• WORK REQUEST
Please print the records below exactly as they are written.

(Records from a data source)
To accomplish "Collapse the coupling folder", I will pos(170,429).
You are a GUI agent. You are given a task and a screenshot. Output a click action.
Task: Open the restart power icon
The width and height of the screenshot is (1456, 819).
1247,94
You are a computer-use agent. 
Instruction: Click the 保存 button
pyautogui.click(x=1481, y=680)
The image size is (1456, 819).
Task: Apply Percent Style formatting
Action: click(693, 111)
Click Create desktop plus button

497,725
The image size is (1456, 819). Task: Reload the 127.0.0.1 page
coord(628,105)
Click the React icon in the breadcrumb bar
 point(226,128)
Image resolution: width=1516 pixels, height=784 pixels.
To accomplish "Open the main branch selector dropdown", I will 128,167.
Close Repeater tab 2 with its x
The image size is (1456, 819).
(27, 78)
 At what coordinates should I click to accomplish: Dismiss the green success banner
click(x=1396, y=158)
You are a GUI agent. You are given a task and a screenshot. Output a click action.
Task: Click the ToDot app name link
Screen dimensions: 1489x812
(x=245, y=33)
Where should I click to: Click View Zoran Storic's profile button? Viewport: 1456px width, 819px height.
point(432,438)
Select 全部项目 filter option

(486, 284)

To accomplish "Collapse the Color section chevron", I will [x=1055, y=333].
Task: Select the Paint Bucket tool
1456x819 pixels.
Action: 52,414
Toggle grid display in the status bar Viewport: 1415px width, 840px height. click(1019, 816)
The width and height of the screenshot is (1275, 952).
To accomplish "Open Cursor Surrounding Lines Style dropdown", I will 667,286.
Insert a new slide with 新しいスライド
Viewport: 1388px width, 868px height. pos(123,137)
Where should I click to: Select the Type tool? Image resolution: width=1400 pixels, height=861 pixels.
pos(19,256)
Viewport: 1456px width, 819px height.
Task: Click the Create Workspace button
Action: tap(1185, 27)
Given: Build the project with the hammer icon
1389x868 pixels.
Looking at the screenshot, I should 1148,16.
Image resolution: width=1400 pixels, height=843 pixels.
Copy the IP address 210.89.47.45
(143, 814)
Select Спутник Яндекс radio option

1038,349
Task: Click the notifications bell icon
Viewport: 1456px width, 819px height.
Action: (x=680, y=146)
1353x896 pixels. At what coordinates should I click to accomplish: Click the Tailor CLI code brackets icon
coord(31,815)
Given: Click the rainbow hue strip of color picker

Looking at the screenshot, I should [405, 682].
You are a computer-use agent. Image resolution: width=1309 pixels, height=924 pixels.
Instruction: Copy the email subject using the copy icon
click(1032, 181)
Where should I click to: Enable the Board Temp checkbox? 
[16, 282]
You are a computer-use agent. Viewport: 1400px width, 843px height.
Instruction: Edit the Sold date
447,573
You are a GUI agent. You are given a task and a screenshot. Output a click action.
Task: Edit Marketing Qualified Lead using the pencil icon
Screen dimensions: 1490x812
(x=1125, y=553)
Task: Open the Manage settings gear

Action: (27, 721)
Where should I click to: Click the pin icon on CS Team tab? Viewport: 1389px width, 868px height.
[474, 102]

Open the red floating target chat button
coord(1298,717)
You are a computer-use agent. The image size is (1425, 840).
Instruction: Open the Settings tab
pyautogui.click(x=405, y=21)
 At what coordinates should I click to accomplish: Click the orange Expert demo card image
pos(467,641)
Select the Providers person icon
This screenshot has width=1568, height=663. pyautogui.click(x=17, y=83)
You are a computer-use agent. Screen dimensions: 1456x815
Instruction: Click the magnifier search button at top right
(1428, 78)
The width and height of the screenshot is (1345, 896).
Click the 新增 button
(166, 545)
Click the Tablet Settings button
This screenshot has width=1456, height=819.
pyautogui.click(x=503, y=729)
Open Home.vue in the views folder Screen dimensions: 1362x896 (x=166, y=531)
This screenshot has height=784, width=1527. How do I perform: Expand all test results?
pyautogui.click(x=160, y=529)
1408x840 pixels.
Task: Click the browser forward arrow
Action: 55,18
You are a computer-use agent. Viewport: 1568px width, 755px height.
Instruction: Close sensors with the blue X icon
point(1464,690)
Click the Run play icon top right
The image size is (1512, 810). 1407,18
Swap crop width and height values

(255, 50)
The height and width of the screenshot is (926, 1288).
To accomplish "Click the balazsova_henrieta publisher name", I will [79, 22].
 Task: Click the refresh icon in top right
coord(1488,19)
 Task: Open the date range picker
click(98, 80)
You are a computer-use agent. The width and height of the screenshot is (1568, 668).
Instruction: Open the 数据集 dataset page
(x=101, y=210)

• PROBLEM SOLUTION
To accomplish "Collapse the coupling folder", I will pos(170,429).
You are a GUI agent. You are given a task and a screenshot. Output a click action.
Task: Open the restart power icon
The width and height of the screenshot is (1456, 819).
1247,94
You are a computer-use agent. 
Instruction: Click the 保存 button
pyautogui.click(x=1481, y=680)
The image size is (1456, 819).
Task: Apply Percent Style formatting
Action: click(693, 111)
Click Create desktop plus button

497,725
The image size is (1456, 819). Task: Reload the 127.0.0.1 page
coord(628,105)
Click the React icon in the breadcrumb bar
 point(226,128)
Image resolution: width=1516 pixels, height=784 pixels.
To accomplish "Open the main branch selector dropdown", I will 128,167.
Close Repeater tab 2 with its x
The image size is (1456, 819).
(27, 78)
 At what coordinates should I click to accomplish: Dismiss the green success banner
click(x=1396, y=158)
You are a GUI agent. You are given a task and a screenshot. Output a click action.
Task: Click the ToDot app name link
Screen dimensions: 1489x812
(x=245, y=33)
Where should I click to: Click View Zoran Storic's profile button? Viewport: 1456px width, 819px height.
point(432,438)
Select 全部项目 filter option

(486, 284)

To accomplish "Collapse the Color section chevron", I will [x=1055, y=333].
Task: Select the Paint Bucket tool
1456x819 pixels.
Action: 52,414
Toggle grid display in the status bar Viewport: 1415px width, 840px height. click(1019, 816)
The width and height of the screenshot is (1275, 952).
To accomplish "Open Cursor Surrounding Lines Style dropdown", I will 667,286.
Insert a new slide with 新しいスライド
Viewport: 1388px width, 868px height. pos(123,137)
Where should I click to: Select the Type tool? Image resolution: width=1400 pixels, height=861 pixels.
pos(19,256)
Viewport: 1456px width, 819px height.
Task: Click the Create Workspace button
Action: tap(1185, 27)
Given: Build the project with the hammer icon
1389x868 pixels.
Looking at the screenshot, I should 1148,16.
Image resolution: width=1400 pixels, height=843 pixels.
Copy the IP address 210.89.47.45
(143, 814)
Select Спутник Яндекс radio option

1038,349
Task: Click the notifications bell icon
Viewport: 1456px width, 819px height.
Action: (x=680, y=146)
1353x896 pixels. At what coordinates should I click to accomplish: Click the Tailor CLI code brackets icon
coord(31,815)
Given: Click the rainbow hue strip of color picker

Looking at the screenshot, I should [405, 682].
You are a computer-use agent. Image resolution: width=1309 pixels, height=924 pixels.
Instruction: Copy the email subject using the copy icon
click(1032, 181)
Where should I click to: Enable the Board Temp checkbox? 
[16, 282]
You are a computer-use agent. Viewport: 1400px width, 843px height.
Instruction: Edit the Sold date
447,573
You are a GUI agent. You are given a task and a screenshot. Output a click action.
Task: Edit Marketing Qualified Lead using the pencil icon
Screen dimensions: 1490x812
(x=1125, y=553)
Task: Open the Manage settings gear

Action: (27, 721)
Where should I click to: Click the pin icon on CS Team tab? Viewport: 1389px width, 868px height.
[474, 102]

Open the red floating target chat button
coord(1298,717)
You are a computer-use agent. The image size is (1425, 840).
Instruction: Open the Settings tab
pyautogui.click(x=405, y=21)
 At what coordinates should I click to accomplish: Click the orange Expert demo card image
pos(467,641)
Select the Providers person icon
This screenshot has width=1568, height=663. pyautogui.click(x=17, y=83)
You are a computer-use agent. Screen dimensions: 1456x815
Instruction: Click the magnifier search button at top right
(1428, 78)
The width and height of the screenshot is (1345, 896).
Click the 新增 button
(166, 545)
Click the Tablet Settings button
This screenshot has width=1456, height=819.
pyautogui.click(x=503, y=729)
Open Home.vue in the views folder Screen dimensions: 1362x896 (x=166, y=531)
This screenshot has height=784, width=1527. How do I perform: Expand all test results?
pyautogui.click(x=160, y=529)
1408x840 pixels.
Task: Click the browser forward arrow
Action: 55,18
You are a computer-use agent. Viewport: 1568px width, 755px height.
Instruction: Close sensors with the blue X icon
point(1464,690)
Click the Run play icon top right
The image size is (1512, 810). 1407,18
Swap crop width and height values

(255, 50)
The height and width of the screenshot is (926, 1288).
To accomplish "Click the balazsova_henrieta publisher name", I will [79, 22].
 Task: Click the refresh icon in top right
coord(1488,19)
 Task: Open the date range picker
click(98, 80)
You are a computer-use agent. The width and height of the screenshot is (1568, 668).
Instruction: Open the 数据集 dataset page
(x=101, y=210)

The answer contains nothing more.